More research is needed to examine the underlying causes for why mean out-of-pocket expenditures for outpatient mental health services increased after Medicare parity despite reductions in beneficiary cost-sharing. Additionally, future studies might examine the association between the 2016 USPSTF recommendation for adult depression screening and physician referral and treatment practices, outpatient mental health service use, and expenditures combined with or separate from policies that established mental health parity. Parity, in conjunction with the USPSTF recommendation, was associated with increased use of outpatient mental health services among Medicare beneficiaries with depression. Further research is needed regarding the extent to which beneficiaries with positive screening results seek and receive treatment and whether treatment is effective and sufficient among those who receive it.
Limitations
This study used an interrupted time series design to estimate changes in outpatient mental health service use and out-of-pocket expenditures after Medicare parity. Though this method is robust and often used to evaluate the effects of health policies, several limitations must be considered when interpreting the results. First, the results may not be generalizable to all Medicare beneficiaries with depression as the study excluded beneficiaries with dual eligibility for Medicaid or who resided in nursing homes. Moreover, since depression was self-reported and ICD-9 and ICD-10 diagnostic codes were later assigned by professional coders, the sample may be subject to recall, social desirability, and/or misclassification bias. Additionally, MEPS person-weights were not used in the estimation of regression models, so regression results may not be nationally representative.

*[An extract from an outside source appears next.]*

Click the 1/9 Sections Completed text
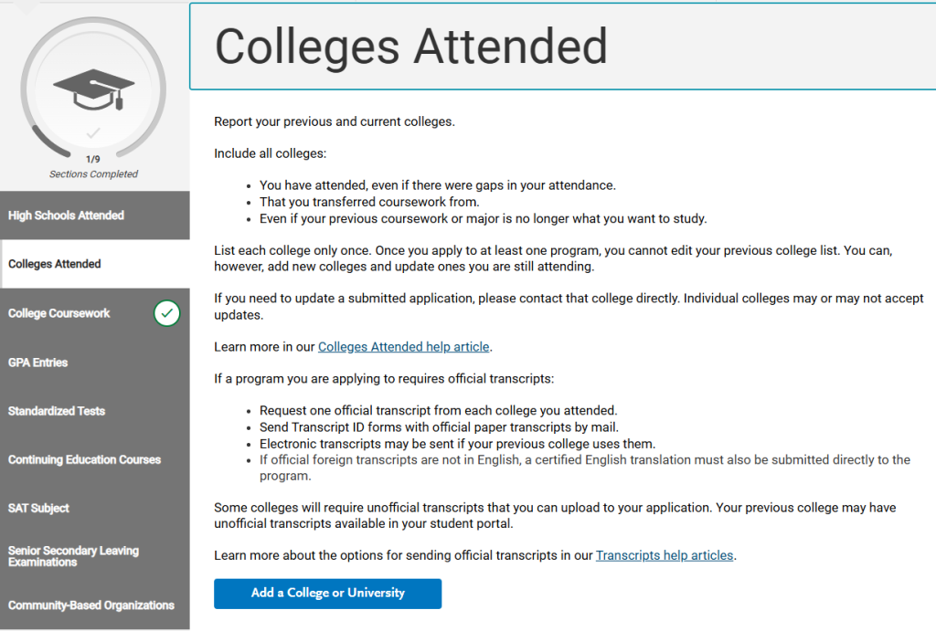 pyautogui.click(x=93, y=166)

Second, the study used a single-group, interrupted time series design. Though use of a control group may have strengthened the conclusions, given the numerous policies, regulations, and recommendations that affected mental health parity in the US during the study time frame among Medicare beneficiaries, Medicaid enrollees, and individuals with employer-sponsored insurance, a valid control group could not be identified.

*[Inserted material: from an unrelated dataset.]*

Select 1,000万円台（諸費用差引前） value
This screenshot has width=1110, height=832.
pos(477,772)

Third, the study included no measure of policy awareness or practitioner availability. Additionally, the models did not control for individual-level characteristics that may have confounded the results. Such covariates, however, would not confound the time series results unless they both “predicted the outcome and changed in relationship to the time of the intervention.”^26^^(p308)^
Conclusions
This economic evaluation found that implementation of mental health parity coupled with the USPSTF recommendation to screen all adults for depression was associated with significant increases in mean use, proportion of use, and intensity of use of outpatient mental health visits among Medicare beneficiaries with depression. Policy makers should consider whether and to what extent individual policies are sufficient to effectively address complex and often interrelated barriers to access of needed mental health care or whether a multipronged approach is warranted. They should examine opportunities for synergy between government policies and health care practices to best leverage the role of each in increasing the availability and accessibility of mental health services.